# How to complete this task:
Answer from the news report below:
(a) What word, meaning "kill," was said to intersect with the name "ADAN" in the crossword?
(b) Which word appeared above those two, and what two meanings does the report give for it?
(c) For how many years has Neptali Segovia composed crosswords for Ultimas Noticias?

# Quoted passage:
Cross words over alleged Venezuelan crossword plot
Puzzling accusations labelled hogwash by the opposition.
CARACAS, Venezuela, Wednesday May 16, 2012 — The opposition has labelled it hogwash, and even some government supporters are ridiculing it, suggesting that Venezuelans are hardly lost for words over a state TV host's allegation that a newspaper crossword puzzle may have concealed a plot to kill President Hugo Chavez’s elder brother.
Intelligence agents questioned the puzzle’s author after TV presenter Miguel Perez Pirela indicated that one of his crosswords contained the word "ASESINEN", or kill, intersecting with the name of Chavez's brother "ADAN". He noted they were below the word "RAFAGAS", meaning either gusts of wind or bursts of gunfire.
Neptali Segovia, who has composed crosswords for the newspaper Ultimas Noticias for 17 years, said it was nonsense to think there was a hidden code in the puzzle. He went voluntarily for questioning after intelligence agents turned up at the paper asking about him.
"I went because I'm the first one interested in having all this cleared up. I have nothing to hide," Segovia said.
Other TV programmes echoed Perez's concerns, but some government supporters questioned the theory in messages on Twitter.

# Supplied data:
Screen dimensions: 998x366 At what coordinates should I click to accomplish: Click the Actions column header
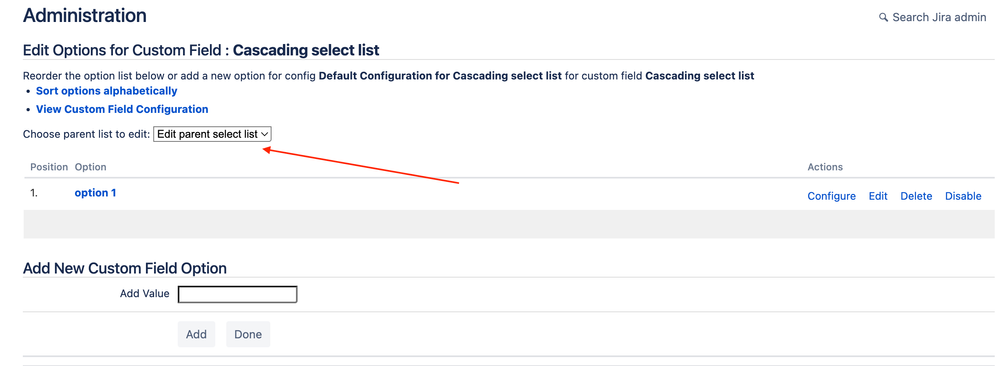(825, 167)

# Output of the exercise:
(a) "ASESINEN"
(b) "RAFAGAS," meaning either gusts of wind or bursts of gunfire
(c) 17 years